SUPPLIED ENTRIES START
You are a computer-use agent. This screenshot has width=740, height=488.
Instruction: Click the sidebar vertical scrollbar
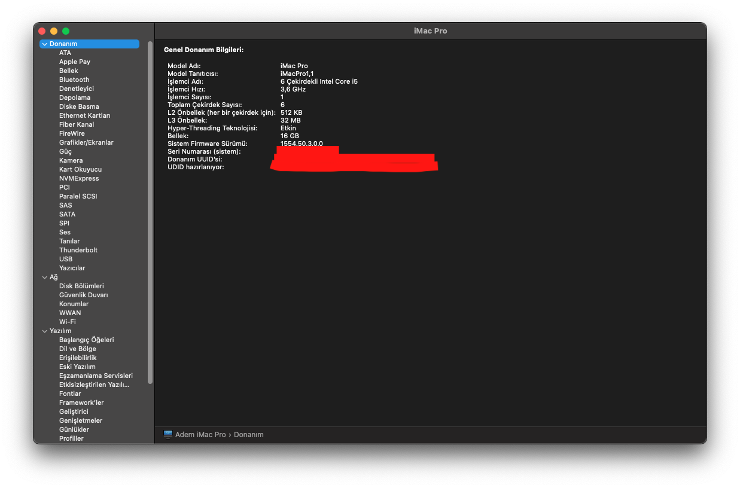pyautogui.click(x=150, y=209)
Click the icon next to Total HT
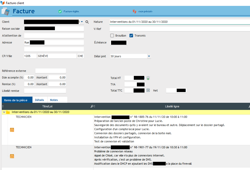Viewport: 250px width, 170px height. pos(148,78)
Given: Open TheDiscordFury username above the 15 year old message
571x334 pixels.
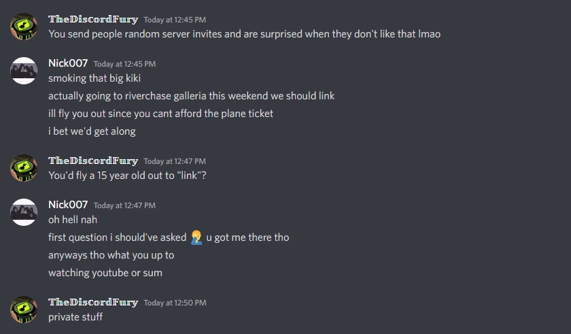Looking at the screenshot, I should (93, 161).
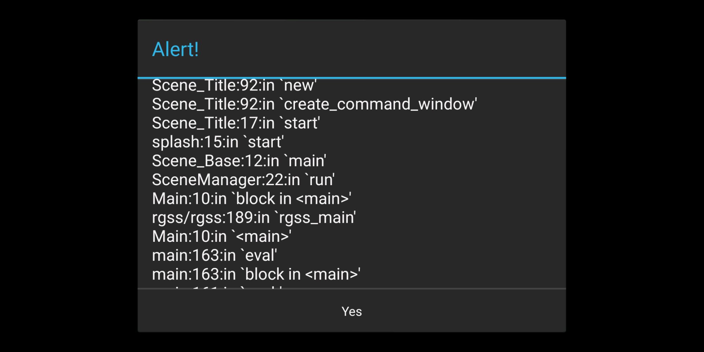Click the rgss/rgss:189 `rgss_main' line
The height and width of the screenshot is (352, 704).
(254, 218)
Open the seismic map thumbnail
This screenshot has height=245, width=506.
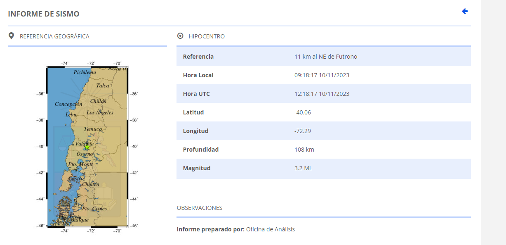tap(87, 146)
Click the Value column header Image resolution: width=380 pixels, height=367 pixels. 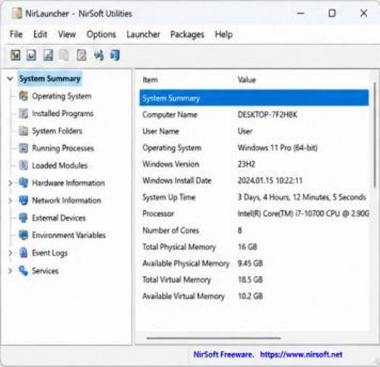247,80
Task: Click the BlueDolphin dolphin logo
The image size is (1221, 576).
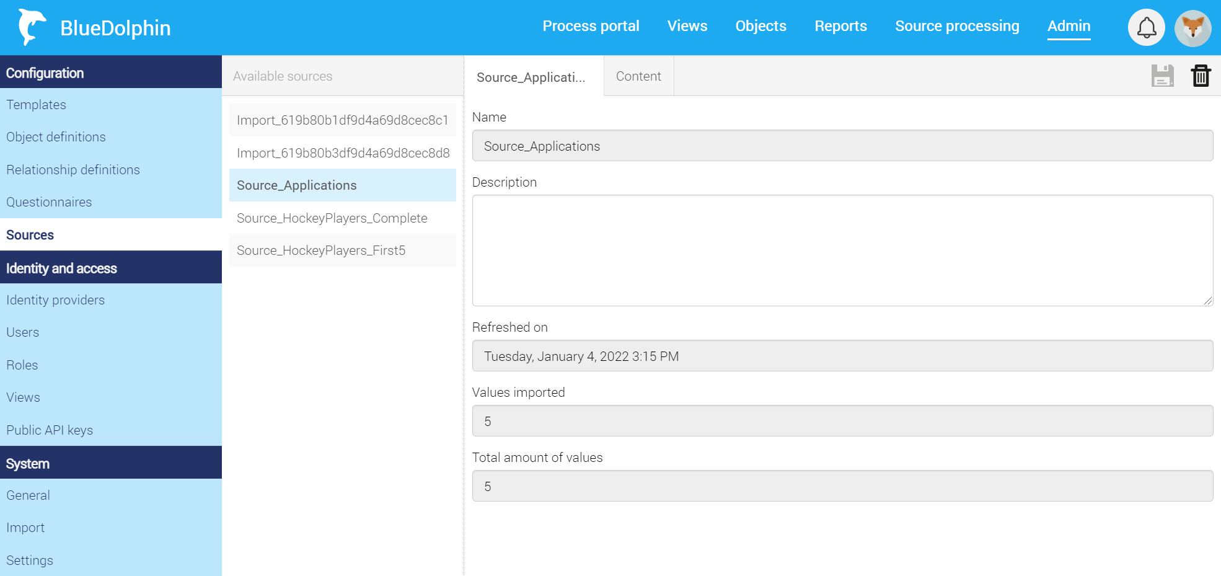Action: 32,27
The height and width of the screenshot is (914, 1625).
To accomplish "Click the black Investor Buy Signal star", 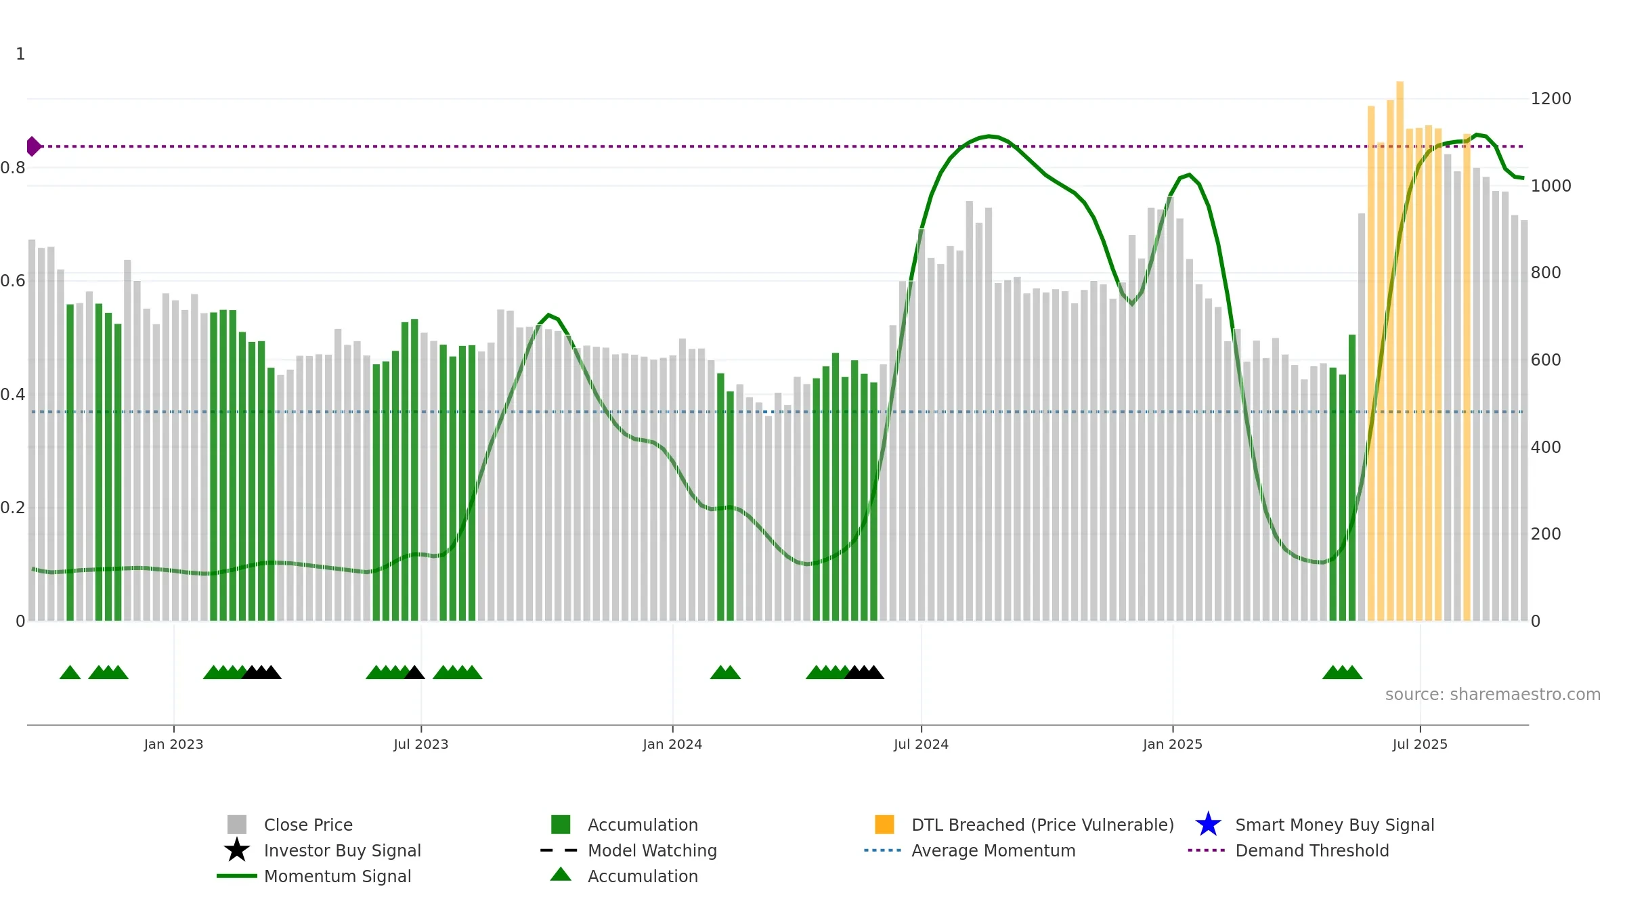I will (x=237, y=850).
SUPPLIED ENTRIES END
Please give the number of lines in the data above that include the string "Open", and nothing else.

#### ANSWER SPACE:
2